How to choose right data type for a primary key in MySQL database
In this post I will write about primary keys in MySQL database. Developers are almost every day discussing about this topic, "fighting" about right data type to represent primary keys in MySQL database. During my career I experienced a lot of different approaches but I dig into this topic a bit more to see what is actually the best approach and what you should implement in your next project.
It is very important to choose right column for your row identifiers (primary keys), because this column will be used in comparisons and in your SQL joins. Data type used for primary key in one table will be most likely used in other table as foreign key. It is now clear that if you chose wrong data type for your primary key in identifier table, the same type will be used in your referenced tables, which can decrease performance of your database.

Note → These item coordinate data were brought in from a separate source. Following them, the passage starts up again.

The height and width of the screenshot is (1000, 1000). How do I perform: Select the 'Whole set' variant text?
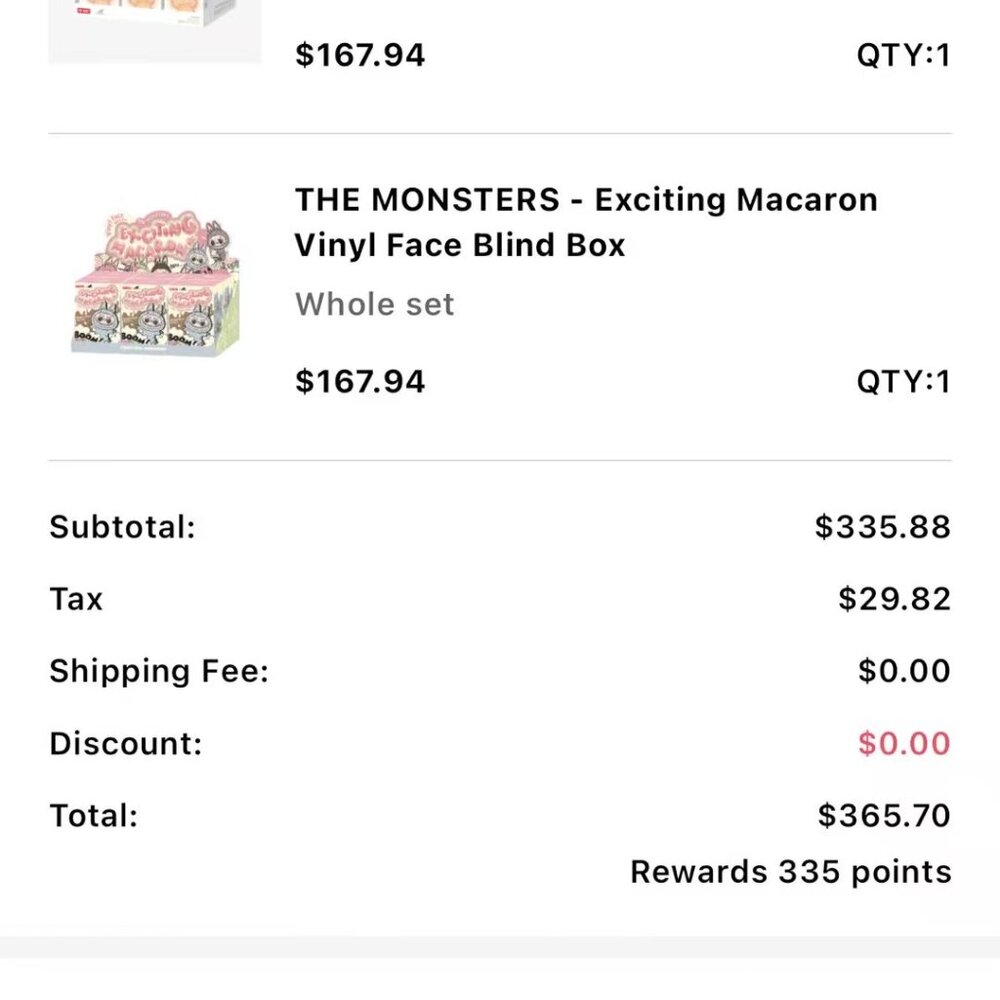coord(374,304)

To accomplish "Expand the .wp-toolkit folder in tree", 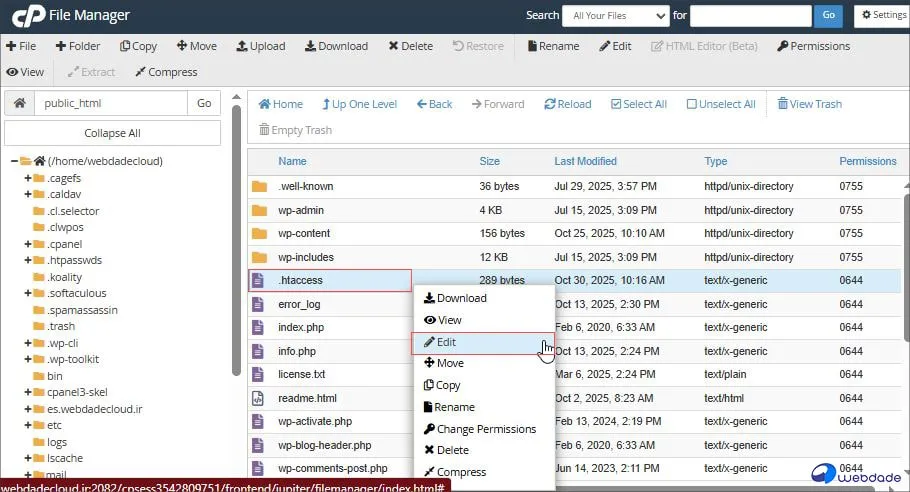I will click(x=28, y=359).
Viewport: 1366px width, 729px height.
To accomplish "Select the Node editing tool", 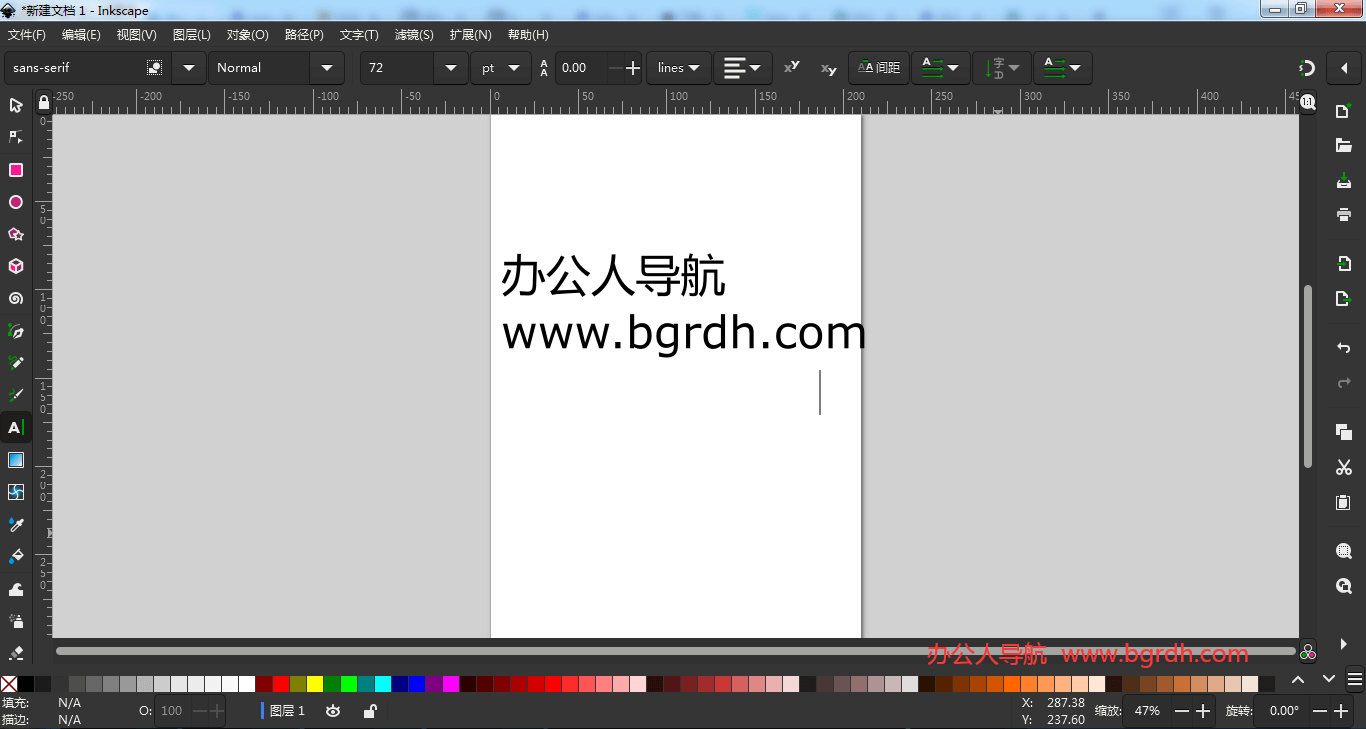I will pos(16,137).
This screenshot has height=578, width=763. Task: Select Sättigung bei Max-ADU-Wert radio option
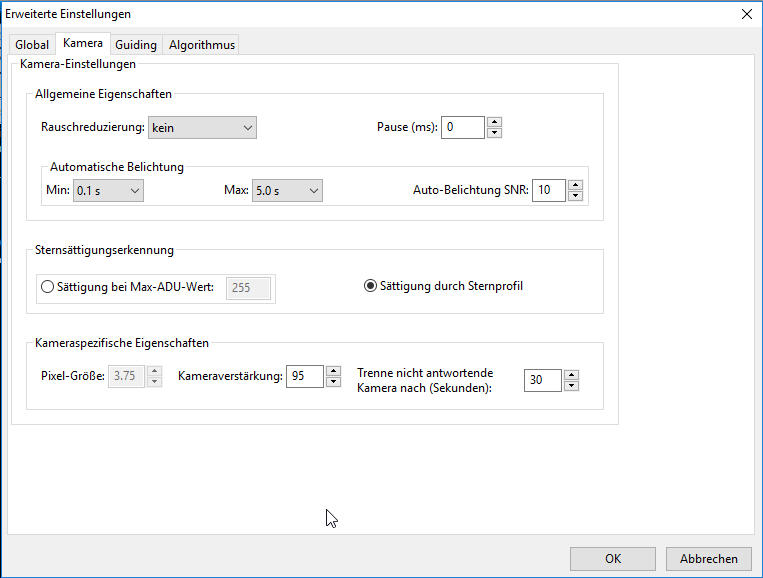pyautogui.click(x=47, y=287)
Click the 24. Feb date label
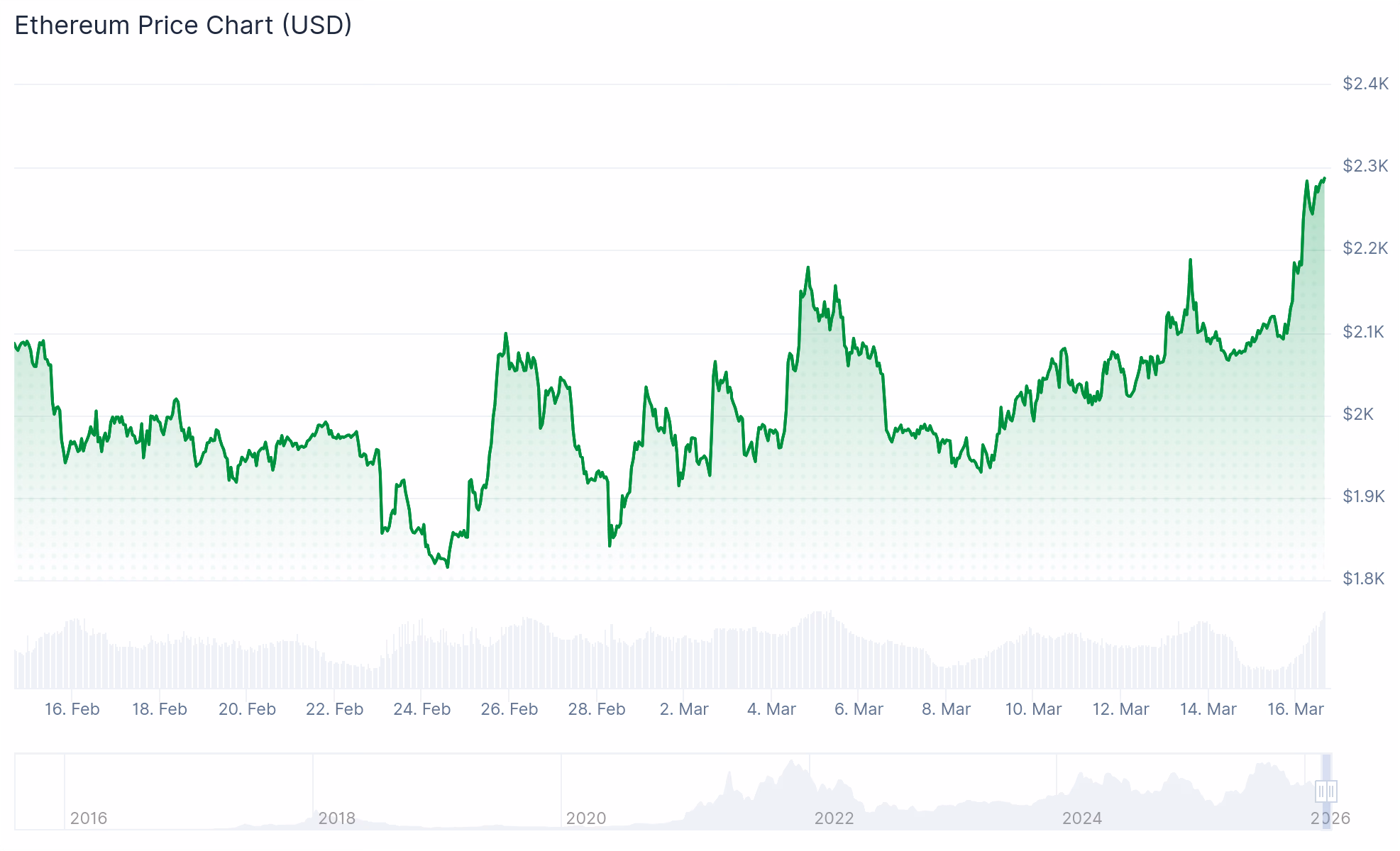The image size is (1400, 851). (421, 709)
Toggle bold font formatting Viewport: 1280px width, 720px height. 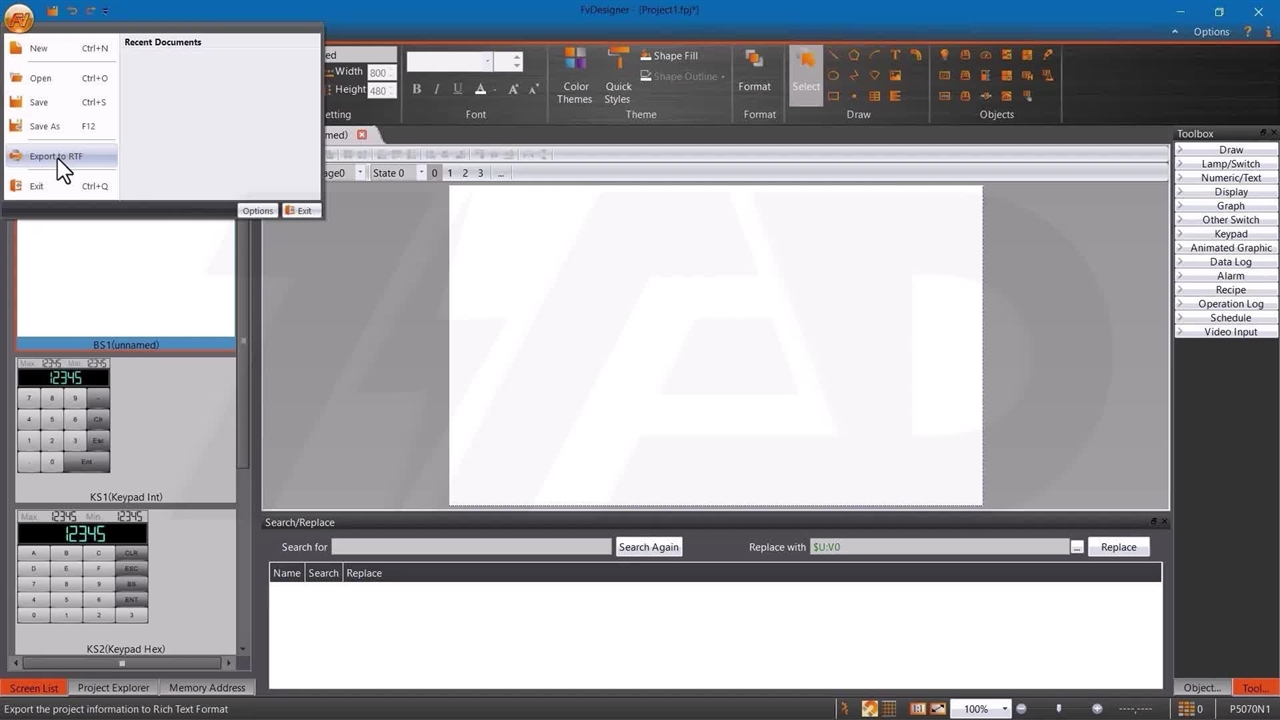[x=417, y=89]
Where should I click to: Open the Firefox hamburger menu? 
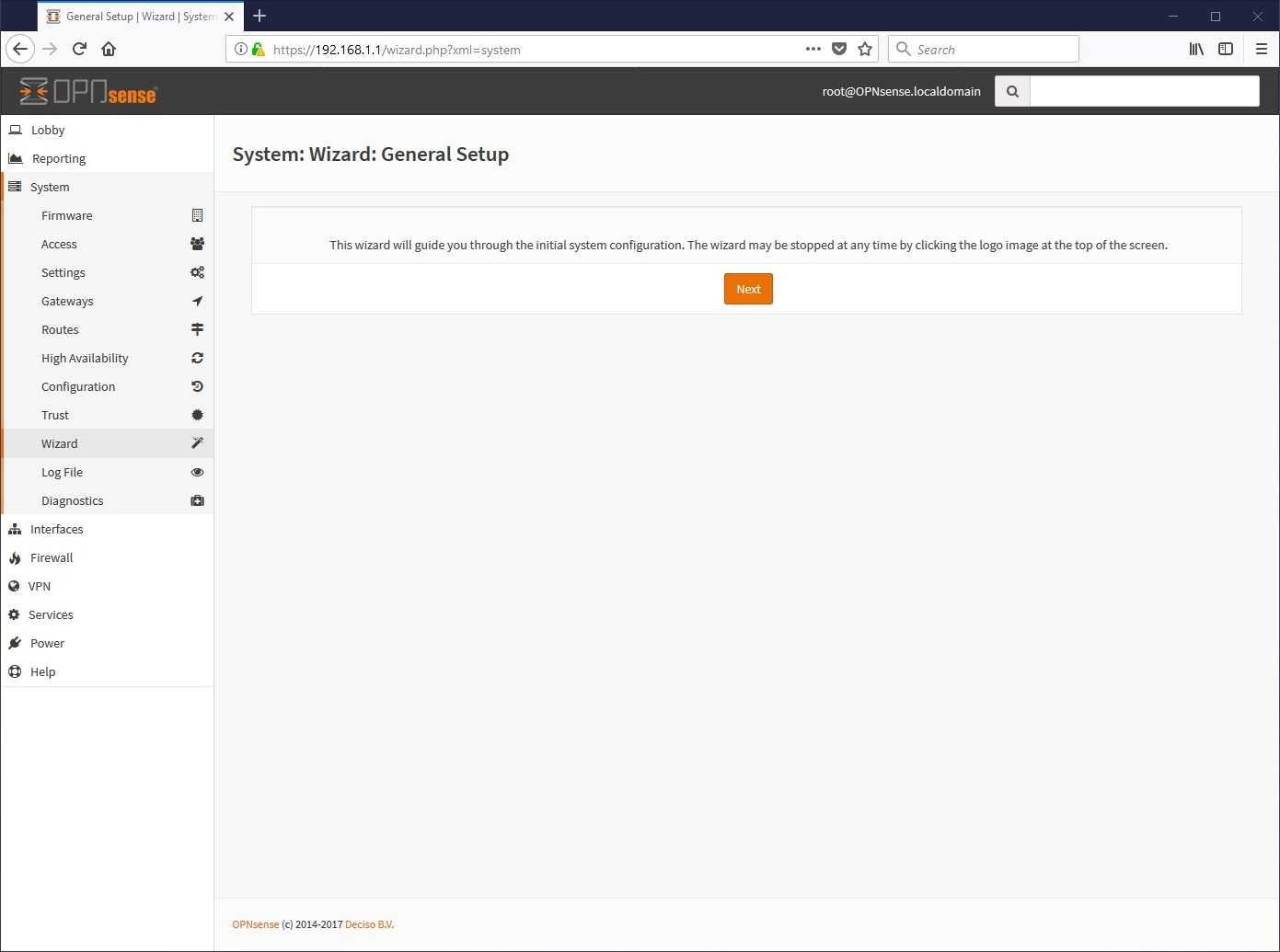point(1261,49)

When you define your primary key column in one table then make sure you use the same type in referenced tables. If you don't do this, then you will get additional time for data conversion. For example, there is Table A with primary key product_id as INT. Table A is referenced to Table B which defines foreign key as STRING. When you join tables A and B, some time T will be lost for converting STRING to INT. Defining different types for primary key and foreign keys is causing implicit conversions which may produce some bugs, so try to avoid this approach.
When you are defining your primary keys, then try to think about the number of rows the table will hold. If you have table containing all countries, or table containing all internet providers in your country, than the primary key doesn't need to support million of rows. Always choose the smallest size that can hold your required range of values.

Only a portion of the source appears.